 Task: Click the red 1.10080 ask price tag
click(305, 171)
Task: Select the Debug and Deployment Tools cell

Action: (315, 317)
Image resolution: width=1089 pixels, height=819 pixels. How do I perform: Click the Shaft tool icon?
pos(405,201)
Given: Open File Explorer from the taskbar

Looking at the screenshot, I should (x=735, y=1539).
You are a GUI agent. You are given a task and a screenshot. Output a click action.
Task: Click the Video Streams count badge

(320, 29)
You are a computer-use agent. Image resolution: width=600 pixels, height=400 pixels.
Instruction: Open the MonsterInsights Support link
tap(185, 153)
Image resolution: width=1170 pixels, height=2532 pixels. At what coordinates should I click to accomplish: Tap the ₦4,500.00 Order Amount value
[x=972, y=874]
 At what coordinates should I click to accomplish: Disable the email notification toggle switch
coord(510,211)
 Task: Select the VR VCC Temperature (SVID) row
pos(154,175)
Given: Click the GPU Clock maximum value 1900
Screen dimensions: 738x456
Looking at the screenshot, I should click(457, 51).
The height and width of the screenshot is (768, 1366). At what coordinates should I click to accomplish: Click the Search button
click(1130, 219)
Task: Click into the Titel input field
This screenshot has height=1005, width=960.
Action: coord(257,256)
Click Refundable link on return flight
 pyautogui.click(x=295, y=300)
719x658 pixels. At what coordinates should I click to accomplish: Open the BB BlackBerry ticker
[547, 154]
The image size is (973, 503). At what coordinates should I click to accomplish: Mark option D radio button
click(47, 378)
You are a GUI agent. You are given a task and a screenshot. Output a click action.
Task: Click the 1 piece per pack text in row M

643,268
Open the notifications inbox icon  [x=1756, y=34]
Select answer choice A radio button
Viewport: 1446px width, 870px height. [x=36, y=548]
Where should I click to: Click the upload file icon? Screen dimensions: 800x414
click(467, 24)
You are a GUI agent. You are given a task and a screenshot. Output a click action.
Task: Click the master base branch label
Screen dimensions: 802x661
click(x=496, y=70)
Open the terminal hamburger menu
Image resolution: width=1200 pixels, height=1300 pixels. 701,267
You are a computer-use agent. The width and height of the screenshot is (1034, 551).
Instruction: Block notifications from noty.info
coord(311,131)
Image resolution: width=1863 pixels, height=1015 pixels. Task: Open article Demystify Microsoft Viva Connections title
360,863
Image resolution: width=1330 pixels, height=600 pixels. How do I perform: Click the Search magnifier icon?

———

| Task to carry out |
Each line of the data that includes "computer" should be copied.

| Final answer |
You are a computer-use agent. Image resolution: width=600 pixels, height=400 pixels.
You are a computer-use agent. The width and height of the screenshot is (1034, 551).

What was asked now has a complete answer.